Este 'oil for money' é, aliás, um processo tão produtivo que Angola, por exemplo, já vende 45% da sua produção à China, país que vai a África buscar 15% da sua energia.
Para além da energia, a China aposta em África num modelo de 'chave-na-mão', ou seja, leva tudo o que precisa para a obra, sejam trabalhadores, parafusos ou grandes estruturas, recebendo, por isso, críticas dos parceiros internacionais de África, que acusam o país de apenas ir lá buscar os recursos naturais, não fornecendo nem treino nem 'know-how' aos africanos, e assim perpetuando a 'dependência', leia-se modelo de negócio.
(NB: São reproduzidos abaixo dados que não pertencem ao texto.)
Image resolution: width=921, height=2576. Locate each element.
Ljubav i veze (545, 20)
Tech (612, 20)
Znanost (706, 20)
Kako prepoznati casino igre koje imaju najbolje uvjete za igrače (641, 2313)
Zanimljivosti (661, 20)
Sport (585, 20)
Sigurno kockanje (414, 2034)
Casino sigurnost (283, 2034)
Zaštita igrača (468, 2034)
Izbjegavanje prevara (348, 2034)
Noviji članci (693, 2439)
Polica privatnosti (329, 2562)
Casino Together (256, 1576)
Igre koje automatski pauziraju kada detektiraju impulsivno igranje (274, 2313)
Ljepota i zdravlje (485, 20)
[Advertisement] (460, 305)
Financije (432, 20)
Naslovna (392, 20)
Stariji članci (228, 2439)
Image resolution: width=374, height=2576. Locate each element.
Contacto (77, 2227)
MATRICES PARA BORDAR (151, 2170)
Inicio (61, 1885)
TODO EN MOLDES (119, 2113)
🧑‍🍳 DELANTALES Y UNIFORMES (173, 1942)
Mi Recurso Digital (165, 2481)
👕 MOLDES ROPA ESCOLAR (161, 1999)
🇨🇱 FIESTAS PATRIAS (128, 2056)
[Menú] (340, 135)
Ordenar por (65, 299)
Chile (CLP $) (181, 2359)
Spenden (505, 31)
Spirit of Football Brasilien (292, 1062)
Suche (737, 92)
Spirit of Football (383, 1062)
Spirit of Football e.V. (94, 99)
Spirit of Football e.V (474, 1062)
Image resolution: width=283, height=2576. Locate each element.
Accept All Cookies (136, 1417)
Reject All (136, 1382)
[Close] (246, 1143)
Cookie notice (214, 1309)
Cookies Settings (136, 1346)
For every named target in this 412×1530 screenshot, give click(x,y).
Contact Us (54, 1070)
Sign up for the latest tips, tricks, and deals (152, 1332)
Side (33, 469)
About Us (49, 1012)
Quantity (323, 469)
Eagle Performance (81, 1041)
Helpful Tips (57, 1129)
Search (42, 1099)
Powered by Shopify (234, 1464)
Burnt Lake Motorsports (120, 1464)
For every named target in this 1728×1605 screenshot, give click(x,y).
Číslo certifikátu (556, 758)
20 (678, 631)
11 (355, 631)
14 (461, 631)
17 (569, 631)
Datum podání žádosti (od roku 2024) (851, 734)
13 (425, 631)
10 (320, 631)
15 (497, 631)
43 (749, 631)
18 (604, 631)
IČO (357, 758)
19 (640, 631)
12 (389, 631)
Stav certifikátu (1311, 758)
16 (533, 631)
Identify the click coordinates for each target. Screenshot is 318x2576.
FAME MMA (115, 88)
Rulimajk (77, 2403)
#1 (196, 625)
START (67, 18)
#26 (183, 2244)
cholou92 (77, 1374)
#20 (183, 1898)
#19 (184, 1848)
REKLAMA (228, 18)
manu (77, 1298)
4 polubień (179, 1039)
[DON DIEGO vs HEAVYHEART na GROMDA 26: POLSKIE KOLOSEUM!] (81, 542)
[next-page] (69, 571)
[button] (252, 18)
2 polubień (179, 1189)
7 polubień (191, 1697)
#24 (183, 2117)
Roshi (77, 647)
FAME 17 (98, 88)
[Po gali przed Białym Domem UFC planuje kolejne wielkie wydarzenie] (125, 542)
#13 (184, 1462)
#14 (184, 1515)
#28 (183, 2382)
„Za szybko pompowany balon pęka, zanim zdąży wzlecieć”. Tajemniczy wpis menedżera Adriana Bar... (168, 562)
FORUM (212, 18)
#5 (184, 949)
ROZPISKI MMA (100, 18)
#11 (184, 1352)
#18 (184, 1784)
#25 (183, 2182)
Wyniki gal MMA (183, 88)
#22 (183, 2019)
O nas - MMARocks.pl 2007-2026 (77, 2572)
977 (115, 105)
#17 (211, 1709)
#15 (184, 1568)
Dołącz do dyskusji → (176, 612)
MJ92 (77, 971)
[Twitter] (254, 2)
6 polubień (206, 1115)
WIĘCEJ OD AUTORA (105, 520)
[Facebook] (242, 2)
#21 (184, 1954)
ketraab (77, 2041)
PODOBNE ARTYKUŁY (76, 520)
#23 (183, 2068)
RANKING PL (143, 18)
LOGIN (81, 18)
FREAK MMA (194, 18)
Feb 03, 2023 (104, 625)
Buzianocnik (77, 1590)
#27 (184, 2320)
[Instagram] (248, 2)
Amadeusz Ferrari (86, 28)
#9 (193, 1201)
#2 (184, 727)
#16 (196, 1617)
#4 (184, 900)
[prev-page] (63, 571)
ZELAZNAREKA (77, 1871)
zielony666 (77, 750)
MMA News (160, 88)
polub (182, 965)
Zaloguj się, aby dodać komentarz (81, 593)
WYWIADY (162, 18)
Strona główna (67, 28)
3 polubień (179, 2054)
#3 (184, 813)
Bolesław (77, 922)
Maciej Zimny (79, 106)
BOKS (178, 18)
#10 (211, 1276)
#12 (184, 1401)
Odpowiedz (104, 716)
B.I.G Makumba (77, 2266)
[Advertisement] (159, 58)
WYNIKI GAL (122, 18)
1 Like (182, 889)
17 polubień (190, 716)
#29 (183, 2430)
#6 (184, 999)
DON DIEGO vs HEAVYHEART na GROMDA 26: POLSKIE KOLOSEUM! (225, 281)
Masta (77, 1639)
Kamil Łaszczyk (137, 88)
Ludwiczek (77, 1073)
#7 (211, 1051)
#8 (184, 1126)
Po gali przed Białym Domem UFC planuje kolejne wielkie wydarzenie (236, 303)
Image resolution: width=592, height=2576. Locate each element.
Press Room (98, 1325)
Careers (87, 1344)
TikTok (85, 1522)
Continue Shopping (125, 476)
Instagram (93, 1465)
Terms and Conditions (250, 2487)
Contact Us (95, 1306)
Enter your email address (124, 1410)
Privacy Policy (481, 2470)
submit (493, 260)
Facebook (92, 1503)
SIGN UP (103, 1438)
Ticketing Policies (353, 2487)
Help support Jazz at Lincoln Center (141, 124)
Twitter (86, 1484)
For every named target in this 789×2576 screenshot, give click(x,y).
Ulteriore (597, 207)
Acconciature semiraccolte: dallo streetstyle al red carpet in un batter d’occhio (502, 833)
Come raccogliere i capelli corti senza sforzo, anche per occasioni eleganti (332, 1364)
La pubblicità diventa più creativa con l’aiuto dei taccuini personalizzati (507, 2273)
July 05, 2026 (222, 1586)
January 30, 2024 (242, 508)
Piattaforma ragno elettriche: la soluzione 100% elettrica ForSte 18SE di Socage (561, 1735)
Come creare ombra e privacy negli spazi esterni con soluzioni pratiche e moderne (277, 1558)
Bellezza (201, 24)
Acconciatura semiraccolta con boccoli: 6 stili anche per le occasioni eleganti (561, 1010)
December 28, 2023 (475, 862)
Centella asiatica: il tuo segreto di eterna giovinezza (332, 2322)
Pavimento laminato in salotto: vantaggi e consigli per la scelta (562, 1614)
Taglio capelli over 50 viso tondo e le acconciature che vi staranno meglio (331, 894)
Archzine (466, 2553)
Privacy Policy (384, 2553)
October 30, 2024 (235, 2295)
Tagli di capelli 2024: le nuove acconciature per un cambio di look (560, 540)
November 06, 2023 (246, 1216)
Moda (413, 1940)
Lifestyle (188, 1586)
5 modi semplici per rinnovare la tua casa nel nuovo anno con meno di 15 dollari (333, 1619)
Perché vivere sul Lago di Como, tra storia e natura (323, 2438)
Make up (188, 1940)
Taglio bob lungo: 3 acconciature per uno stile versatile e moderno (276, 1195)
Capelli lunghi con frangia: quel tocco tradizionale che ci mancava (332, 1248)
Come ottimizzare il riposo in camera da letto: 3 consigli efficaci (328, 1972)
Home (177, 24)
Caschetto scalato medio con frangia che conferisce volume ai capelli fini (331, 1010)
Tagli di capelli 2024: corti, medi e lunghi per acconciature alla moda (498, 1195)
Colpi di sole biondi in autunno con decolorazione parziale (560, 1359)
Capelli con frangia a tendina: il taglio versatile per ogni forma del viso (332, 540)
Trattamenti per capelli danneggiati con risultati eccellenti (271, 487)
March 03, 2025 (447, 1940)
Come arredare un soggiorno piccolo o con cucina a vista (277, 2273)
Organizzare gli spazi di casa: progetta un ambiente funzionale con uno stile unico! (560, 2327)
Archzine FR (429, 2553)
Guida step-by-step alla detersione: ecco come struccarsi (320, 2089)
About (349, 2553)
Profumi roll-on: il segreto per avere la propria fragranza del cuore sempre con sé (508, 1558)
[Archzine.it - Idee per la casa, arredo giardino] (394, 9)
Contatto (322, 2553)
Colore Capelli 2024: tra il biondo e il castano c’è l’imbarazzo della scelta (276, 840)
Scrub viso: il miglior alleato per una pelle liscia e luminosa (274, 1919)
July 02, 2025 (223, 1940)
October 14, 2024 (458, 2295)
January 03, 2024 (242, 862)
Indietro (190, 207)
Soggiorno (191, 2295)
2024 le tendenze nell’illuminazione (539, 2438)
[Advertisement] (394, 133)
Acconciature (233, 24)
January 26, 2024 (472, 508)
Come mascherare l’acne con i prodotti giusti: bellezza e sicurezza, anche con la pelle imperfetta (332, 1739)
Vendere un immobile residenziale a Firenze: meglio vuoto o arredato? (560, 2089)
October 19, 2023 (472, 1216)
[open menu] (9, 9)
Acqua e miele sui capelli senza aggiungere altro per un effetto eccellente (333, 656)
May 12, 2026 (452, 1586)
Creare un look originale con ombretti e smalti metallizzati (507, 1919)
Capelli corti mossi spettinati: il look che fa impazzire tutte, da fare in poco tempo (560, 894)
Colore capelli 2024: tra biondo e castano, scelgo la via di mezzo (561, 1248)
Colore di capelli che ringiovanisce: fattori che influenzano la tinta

Em entrevista recente à Lusa, a investigadora radicada na África do Sul Lucy Corkin explicou que o problema da relação entre os governos africanos e a China é, sobretudo, de percepção política, não só pela opinião pública interna, mas também pelas organizações não-governamentais, que criticam a falta de transparência dos contratos e, muitas vezes, o resultado final das obras em termos de qualidade.
No entanto, defende, a 'culpa' não pode ser atribuída só a um lado, uma vez que a ajuda financeira chinesa é dada mais depressa e sem burocracia do que a maioria dos outros países do Ocidente: "do ponto de vista africano, a chinesa é melhor, mas se a ajuda for analisada por um parlamento ou uma ONG, há logo uma imensa controvérsia sobre os dinheiros chineses, desde logo porque não passam pelo 'due process', por isso há um sentimento de falta de transparência, e estas organizações prefeririam empréstimos ocidentais".